Он заметил, что это весьма полезно и что сам он занимается этим ежедневно, потому как ничто так не развивает воображение.

— Вы знаете, mon chйri, женщина, так же как и картина, ограничивает восприятие конкретностью форм. Разве мы не закрываем глаза в момент наивысшего наслаждения? Только звук и слепое прикосновение открывает простор фантазии…

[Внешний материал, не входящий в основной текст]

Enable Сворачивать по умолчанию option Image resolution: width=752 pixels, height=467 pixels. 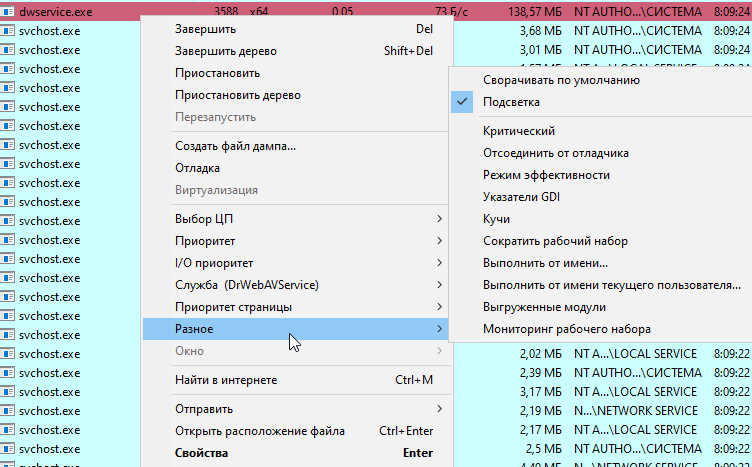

Так я остался наедине с нагой хозяйкой, думая лишь о том, как бы, не дай Бог, не задрожали пальцы и не выдало меня нервное позвякивание фарфоровой чашки о блюдце. Какое-то время мы молчали, а потом стали говорить об африканских масках, щитах и копьях, развешанных по стенам, у которых были свалены в беспорядке связки книг и журналов. Потом женщина встала, по-кошачьи потянулась и, подойдя к окну, подняла жалюзи. Комнату залил поток горячего послеполуденного света, обнажив печальную картину запустения: бесчисленные черные точки на ковре и зачехлённой мебели — следы сигаретного пепла, темные пятна от пролитого вина, пыль и грязно-серую лепнину на потолке… Она стояла, повернувшись спиной к неприглядному интерьеру, как солнечный знак женственности. Её тело как бы таяло в размытой раме окна, становясь почти прозрачным; вокруг чуть полноватого силуэта дрожал ореол светлой пыли и августовское марево. Она словно отдавалась пустой улице, не боясь случайных взглядов.

— Хотите взглянуть на Большого Мона? — промурлыкала она.

— C удовольствием! — ответил я.

Она открыла бывшую когда-то белой дверь, и в комнату в тот же миг влетел неправдоподобно большой ангорский кролик, оставляя за собой облако вылинявшей шерсти.

— Посмотрите, какой хорошенький! Ну иди скорей к своей мамочке, иди…

Она взяла его на руки и поцеловала в розовый нос. Белая ободранная муфта, прижимаясь к ее голому телу, часто помаргивала красными глазками.

— Он, бедняжка, слепой, — пояснила она.

— Как, вы еще не разделись? — спросил Полянский, входя в гостиную якобы за каким-то словарём, который ему вдруг потребовался.

Теперь был в бедуинском балахоне, доходившем до пола. Наши глаза встретились. Он понял, что я угадал его затаенный страх и хочу помочь ему остаться в роли человека широких воззрений, который выше такой чепухи, как ревность, и при этом не потерять свою голую игрушку. С того мимолетного взгляда двадцать лет назад и зародилась наша взаимная симпатия.

— К сожалению, мне пора… — сказал я, целуя руку даме.

— Будем рады, если вы нас еще навестите… — сказал Полянский. — Mа douce, montre le сhеmin а mon cher аmi!

Я пропустил её вперед себя, силясь оторвать взгляд от двух восхитительных подвижных ямочек над круглым задиком.

Когда я вышел на слегка подгибающихся ногах на улицу, они стояли у окна и с серьезными минами смотрели мне вслед.

Должен признаться, что в ту ночь я послушался совета маэстро и призвал на помощь память и воображение, «не переносящее конкретности форм». Я солгал ему. Я занимался этим не только в своих писаниях.